MKTG SR - pasek na kartach artykułów

Sępólno. Złapali szefa gminnej oświaty. Alkomat pokazał promile

Barbara Zybajło-Nerkowska [email protected] 52 396 69 35
archiwum GP
Urzędnik miejski stanie przed sądem. Policja kieruje w jego sprawie akt oskarżenia.

Marek T., szef oświaty, był w sobotę około godz. 13.00 kontrolowany przez policję.

Jak poinformował swojego szefa, policjanci weszli na jego posesję i poprosili, żeby dmuchnął w balonik.

Urzędnik na promilach

Nasi Czytelnicy twierdzą natomiast, że urzędnik siedział za kółkiem nietrzeźwy i miał 1 promil alkoholu - to tajemnica poliszynela - mówi o tym cały urząd miejski, plotkują także mieszkańcy Sępólna.

Jak się nieoficjalnie dowiedzieliśmy, policja otrzymała telefon z prośbą o sprawdzenie, czy siedzący za kierownicą jest trzeźwy. Policjanci udali się we wskazane miejsce - kontrolowanym okazał się szef oświaty w gminie Sępólno.

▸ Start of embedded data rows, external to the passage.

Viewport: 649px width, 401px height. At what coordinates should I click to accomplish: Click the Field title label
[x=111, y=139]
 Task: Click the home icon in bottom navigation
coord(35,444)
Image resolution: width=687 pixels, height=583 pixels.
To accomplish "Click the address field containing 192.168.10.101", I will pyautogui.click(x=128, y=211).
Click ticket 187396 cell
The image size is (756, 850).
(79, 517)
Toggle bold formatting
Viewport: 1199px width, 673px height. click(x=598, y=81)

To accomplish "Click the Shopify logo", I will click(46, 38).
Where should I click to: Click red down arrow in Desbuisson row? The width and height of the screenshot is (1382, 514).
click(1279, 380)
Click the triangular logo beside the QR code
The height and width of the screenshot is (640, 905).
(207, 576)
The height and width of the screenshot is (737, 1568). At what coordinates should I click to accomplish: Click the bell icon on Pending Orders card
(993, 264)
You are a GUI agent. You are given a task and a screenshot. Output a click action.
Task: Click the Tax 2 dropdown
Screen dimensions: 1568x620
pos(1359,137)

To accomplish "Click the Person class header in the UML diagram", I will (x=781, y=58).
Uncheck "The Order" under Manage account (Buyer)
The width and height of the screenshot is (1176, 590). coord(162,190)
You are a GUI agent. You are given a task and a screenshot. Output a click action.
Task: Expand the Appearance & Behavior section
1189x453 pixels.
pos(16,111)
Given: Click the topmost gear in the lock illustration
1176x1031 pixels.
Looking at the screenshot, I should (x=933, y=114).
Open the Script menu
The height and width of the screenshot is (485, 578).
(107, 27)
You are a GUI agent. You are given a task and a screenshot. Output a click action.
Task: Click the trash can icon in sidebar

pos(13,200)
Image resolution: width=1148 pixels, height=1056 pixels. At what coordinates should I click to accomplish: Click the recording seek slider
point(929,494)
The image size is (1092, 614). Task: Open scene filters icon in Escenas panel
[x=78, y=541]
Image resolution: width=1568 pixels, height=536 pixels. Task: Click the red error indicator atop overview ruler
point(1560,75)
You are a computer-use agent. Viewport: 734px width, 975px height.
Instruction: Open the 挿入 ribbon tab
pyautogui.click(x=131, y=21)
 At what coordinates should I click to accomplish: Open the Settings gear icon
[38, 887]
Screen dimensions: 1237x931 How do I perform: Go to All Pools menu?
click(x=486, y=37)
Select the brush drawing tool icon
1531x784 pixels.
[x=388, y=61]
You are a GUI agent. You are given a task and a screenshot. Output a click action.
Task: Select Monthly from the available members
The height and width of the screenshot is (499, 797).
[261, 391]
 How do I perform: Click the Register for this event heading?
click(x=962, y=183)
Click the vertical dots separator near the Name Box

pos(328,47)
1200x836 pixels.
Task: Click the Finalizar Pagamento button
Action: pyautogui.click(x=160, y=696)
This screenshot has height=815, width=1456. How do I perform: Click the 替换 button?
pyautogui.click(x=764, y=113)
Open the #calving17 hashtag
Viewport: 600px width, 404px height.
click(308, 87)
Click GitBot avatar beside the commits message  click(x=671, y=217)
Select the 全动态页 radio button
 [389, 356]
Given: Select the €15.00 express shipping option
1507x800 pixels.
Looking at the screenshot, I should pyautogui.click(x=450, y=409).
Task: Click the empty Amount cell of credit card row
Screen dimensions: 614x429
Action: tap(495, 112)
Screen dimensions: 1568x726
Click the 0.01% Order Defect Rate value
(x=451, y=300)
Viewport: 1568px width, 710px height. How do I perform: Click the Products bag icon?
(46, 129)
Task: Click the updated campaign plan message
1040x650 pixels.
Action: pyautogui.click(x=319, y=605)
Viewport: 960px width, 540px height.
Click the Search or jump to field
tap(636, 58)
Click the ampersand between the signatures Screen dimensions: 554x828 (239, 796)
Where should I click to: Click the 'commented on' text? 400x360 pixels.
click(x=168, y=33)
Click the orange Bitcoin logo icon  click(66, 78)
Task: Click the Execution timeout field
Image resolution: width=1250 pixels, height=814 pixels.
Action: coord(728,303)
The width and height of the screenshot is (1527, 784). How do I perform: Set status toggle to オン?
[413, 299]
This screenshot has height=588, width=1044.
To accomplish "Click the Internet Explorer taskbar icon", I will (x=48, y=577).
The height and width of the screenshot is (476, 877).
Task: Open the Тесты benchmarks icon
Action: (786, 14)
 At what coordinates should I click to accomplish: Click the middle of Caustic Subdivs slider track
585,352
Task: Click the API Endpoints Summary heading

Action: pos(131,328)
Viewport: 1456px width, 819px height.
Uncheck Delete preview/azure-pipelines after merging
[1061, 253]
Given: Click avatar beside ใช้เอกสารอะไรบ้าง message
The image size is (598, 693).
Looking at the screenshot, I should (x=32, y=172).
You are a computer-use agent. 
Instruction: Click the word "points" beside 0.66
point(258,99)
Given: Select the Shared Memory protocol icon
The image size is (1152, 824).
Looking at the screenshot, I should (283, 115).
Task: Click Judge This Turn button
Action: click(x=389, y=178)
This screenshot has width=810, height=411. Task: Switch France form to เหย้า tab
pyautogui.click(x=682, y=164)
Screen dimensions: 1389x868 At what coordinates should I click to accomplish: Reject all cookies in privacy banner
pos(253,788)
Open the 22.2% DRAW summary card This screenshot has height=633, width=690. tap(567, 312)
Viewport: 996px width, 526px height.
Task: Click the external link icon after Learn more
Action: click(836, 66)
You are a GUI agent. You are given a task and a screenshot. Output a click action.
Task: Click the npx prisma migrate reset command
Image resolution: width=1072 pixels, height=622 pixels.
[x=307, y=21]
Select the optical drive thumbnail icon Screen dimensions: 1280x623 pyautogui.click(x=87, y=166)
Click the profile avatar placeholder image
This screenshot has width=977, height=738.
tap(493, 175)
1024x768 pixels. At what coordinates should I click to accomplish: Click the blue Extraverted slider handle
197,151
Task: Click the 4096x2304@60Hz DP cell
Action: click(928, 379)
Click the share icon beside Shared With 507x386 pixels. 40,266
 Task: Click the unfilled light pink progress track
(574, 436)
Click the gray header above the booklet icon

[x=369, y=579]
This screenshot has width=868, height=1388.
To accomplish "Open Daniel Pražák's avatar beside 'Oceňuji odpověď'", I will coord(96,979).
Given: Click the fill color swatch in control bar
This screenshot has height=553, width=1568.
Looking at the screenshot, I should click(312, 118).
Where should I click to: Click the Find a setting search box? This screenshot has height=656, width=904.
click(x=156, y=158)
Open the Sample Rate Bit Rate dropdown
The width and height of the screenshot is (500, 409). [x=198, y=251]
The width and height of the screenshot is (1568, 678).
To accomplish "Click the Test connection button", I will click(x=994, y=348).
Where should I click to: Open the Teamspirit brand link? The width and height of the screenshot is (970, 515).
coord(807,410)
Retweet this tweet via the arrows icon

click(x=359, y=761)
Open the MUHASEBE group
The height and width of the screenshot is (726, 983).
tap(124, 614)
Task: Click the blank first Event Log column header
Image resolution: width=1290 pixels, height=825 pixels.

Tylko w uzasadnionym przypadku

- Nie podajemy żadnych danych osobowych. Nieważne, czy jest to ksiądz, czy urzędnik - mówi Paweł Zawada, zastępca komendanta sępoleńskiej policji. Chcieliśmy wiedzieć, czy to normalne, że policjanci wchodzą na prywatną posesję i dokonują kontroli trzeźwości. - W uzasadnionych przypadkach, jeśli istnieje podejrzenie popełnienia przestępstwa lub jeśli ktoś nie zatrzyma się do kontroli, policja może wejść na posesję i dokonać takiej kontroli - dodaje Zawada.

Sprawa trafi do sądu

Rzecznik prasowy policji potwierdził "Pomorskiej", że o tej godzinie do takiego zdarzania w miejscowości, gdzie mieszka szef oświaty, doszło.

Wiemy też, że zatrzymanym do kontroli był właśnie Marek T. - Mężczyzna był nietrzeźwy - mówi Lech Zajączkowski, rzecznik policji. - Nie ma dla nas znaczenie, kto to jest. Kierujemy w tej sprawie do sądu akt oskarżenia.
Marek T. jest miejskim urzędnikiem, więc zapytaliśmy jego szefa, burmistrza Waldemara Stupałkowskiego, czy wie coś o sprawie.

Nic nie wiem

- Nic o tym nie wiem, ale zaraz to sprawdzę. Wezwę szefa oświaty i po prostu go o to zapytam - powiedział "Pomorskiej" Stupałkowski. - Proszę zadzwonić za pół godziny.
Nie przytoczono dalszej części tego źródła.